Por Redacción
Ciudad De México, 23 de marzo de 2026.- Los gobernadores de Puebla y Sonora presentaron resultados de políticas estatales en sectores estratégicos durante la última semana. Alejandro Armenta Mier supervisó la puesta en operación de una planta de tratamiento de aguas residuales en Santa María Oxtotipan, mientras que Alfonso Durazo Montaño destacó los indicadores de pobreza laboral en su estado.
La planta de tratamiento en Puebla contó con una inversión de 69.45 millones de pesos, de los cuales el 85 por ciento correspondió al Gobierno del Estado. La obra tiene una capacidad de tratamiento de 60 litros por segundo y beneficiará a más de 32 mil habitantes de Tepeaca y localidades como San José Carpinteros.
Rebeca Bañuelos, directora de la Comisión Estatal de Agua y Saneamiento del Estado de Puebla (CEASPUE), explicó que la tecnología de la planta garantiza el cumplimiento de la normatividad ambiental vigente, optimizando recursos y reduciendo costos de mantenimiento. La infraestructura incorpora tecnología de biorreactores de última generación que permitirá reducir hasta en un 70 por ciento el consumo de energía.
Esta obra forma parte de un modelo de gestión hídrica sustentable diseñado para rescatar infraestructuras que permanecieron en desuso durante años, transformándolas en plantas eficientes y de bajo costo operativo. El proyecto se coordina con el gobierno federal encabeza por Claudia Sheinbaum.

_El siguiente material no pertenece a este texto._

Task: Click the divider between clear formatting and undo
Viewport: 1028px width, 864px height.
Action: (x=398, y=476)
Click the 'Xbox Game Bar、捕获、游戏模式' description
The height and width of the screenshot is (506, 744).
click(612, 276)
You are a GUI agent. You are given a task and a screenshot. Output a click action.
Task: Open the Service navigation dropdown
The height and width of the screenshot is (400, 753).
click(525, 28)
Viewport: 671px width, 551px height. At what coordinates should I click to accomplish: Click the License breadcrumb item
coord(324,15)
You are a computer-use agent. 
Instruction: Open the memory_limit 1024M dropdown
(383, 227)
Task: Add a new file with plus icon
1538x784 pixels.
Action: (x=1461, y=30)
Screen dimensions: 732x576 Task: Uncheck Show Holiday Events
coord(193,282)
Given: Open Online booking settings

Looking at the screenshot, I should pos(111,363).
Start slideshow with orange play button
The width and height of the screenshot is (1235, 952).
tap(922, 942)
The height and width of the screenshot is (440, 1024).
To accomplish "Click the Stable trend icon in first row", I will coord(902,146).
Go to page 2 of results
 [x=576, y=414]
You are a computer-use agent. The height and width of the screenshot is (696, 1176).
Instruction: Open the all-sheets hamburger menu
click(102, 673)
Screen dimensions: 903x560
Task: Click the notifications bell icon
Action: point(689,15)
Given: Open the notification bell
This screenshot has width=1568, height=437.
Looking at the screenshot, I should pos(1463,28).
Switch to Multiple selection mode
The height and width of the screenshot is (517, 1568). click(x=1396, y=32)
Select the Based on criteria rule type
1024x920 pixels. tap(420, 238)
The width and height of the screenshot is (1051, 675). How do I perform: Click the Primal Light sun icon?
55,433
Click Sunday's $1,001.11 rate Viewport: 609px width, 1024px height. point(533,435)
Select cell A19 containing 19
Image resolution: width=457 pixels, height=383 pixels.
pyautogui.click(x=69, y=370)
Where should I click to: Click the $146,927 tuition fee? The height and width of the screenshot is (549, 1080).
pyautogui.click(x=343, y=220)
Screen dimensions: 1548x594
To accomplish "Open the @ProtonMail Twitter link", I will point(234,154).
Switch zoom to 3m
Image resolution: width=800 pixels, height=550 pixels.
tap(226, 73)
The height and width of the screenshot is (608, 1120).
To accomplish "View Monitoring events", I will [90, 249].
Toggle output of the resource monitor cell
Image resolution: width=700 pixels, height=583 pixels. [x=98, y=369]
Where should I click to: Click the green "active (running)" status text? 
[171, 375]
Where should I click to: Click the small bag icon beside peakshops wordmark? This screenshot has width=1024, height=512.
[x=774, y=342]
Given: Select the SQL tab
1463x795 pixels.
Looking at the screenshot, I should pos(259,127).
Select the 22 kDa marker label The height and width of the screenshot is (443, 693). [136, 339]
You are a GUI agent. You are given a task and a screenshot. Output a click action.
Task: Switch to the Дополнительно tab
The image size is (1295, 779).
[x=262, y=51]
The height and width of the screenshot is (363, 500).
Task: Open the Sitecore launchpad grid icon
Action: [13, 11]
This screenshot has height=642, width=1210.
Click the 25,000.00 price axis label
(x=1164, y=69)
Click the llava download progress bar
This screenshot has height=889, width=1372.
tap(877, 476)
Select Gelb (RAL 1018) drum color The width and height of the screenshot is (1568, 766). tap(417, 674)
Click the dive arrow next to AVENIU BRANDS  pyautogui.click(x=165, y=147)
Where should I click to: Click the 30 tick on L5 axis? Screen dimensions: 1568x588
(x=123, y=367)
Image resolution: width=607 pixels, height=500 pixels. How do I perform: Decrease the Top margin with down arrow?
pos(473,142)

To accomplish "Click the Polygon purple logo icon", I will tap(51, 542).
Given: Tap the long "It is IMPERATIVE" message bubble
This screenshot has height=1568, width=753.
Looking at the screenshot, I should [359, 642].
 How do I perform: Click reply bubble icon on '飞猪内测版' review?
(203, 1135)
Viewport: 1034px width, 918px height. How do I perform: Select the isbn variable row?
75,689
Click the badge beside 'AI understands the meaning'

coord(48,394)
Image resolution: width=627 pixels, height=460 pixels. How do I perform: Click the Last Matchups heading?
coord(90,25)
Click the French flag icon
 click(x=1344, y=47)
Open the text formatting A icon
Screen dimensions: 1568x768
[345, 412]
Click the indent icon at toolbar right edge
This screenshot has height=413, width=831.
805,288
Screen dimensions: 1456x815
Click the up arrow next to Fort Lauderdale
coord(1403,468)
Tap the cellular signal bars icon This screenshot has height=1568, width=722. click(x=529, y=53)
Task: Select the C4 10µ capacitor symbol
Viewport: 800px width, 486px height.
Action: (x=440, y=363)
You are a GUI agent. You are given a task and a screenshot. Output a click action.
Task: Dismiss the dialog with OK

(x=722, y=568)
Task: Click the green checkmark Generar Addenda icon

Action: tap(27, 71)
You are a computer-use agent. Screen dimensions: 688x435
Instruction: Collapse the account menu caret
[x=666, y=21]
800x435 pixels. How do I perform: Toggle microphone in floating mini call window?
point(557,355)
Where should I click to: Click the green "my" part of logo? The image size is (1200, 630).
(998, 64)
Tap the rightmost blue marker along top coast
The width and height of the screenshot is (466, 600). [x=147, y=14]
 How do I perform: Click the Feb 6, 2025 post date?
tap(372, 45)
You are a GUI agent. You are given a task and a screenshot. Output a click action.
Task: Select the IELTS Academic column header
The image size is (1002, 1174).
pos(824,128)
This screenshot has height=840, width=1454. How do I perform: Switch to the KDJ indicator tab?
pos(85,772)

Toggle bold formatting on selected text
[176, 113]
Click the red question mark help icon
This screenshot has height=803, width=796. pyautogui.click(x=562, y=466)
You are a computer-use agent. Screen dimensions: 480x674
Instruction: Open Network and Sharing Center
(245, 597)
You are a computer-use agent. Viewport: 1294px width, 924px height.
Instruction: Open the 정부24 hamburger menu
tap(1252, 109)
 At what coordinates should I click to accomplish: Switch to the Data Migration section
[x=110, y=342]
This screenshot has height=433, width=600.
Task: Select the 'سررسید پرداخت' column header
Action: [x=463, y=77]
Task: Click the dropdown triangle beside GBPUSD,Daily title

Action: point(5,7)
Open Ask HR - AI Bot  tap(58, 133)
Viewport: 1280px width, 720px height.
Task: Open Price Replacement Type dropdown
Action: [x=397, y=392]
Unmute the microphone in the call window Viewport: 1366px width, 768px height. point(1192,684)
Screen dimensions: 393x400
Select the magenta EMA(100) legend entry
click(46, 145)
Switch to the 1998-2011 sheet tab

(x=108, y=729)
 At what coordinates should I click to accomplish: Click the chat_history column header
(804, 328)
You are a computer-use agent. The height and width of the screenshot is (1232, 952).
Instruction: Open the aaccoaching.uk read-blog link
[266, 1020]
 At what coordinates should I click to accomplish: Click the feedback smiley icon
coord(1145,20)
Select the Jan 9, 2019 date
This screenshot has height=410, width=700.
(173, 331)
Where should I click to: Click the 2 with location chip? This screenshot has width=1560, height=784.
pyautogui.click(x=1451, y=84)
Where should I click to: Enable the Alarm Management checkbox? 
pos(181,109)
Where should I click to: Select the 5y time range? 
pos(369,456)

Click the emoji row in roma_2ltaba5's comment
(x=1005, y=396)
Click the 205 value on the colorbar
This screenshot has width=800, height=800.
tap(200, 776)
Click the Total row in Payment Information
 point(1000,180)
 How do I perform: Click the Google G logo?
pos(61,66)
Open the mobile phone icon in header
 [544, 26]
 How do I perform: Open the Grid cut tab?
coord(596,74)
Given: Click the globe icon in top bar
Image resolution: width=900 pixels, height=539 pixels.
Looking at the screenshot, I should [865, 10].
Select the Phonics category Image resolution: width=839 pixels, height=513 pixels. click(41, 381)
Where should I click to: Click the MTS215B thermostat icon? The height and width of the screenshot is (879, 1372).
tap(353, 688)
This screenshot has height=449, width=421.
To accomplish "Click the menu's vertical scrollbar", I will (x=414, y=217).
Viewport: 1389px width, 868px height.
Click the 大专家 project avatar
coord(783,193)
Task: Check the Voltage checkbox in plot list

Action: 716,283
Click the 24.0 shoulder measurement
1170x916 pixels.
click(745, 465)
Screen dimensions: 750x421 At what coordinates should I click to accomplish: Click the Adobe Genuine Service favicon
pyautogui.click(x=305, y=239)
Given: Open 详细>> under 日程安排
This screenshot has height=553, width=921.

En Sonora, los resultados de pobreza laboral se atribuyen al Plan Sonora de Energías Sostenibles, enfocado en industria, exportación y manufactura avanzada. Según el Semáforo de Movilidad Social del Centro de Estudios Espinosa Yglesias (CEEY), basado en datos del Inegi, Sonora es el séptimo estado con menor persistencia de pobreza laboral en el país, con un indicador del 59.7 por ciento en el periodo 2024-2025.
Alfonso Durazo Montaño, gobernador de Sonora, destacó que su estado se mantiene en el bloque de desempeño favorable en pobreza laboral. Las noticias reportan acciones separadas de dos gobernadores estatales en fechas coincidentes, reflejando diferentes enfoques de política pública en sus respectivas entidades.
Los indicadores de infraestructura hídrica y desempeño económico estatal forman parte de las evaluaciones de políticas públicas que los gobiernos estatales presentan periódicamente para rendir cuentas sobre el uso de recursos y resultados obtenidos en sus administraciones.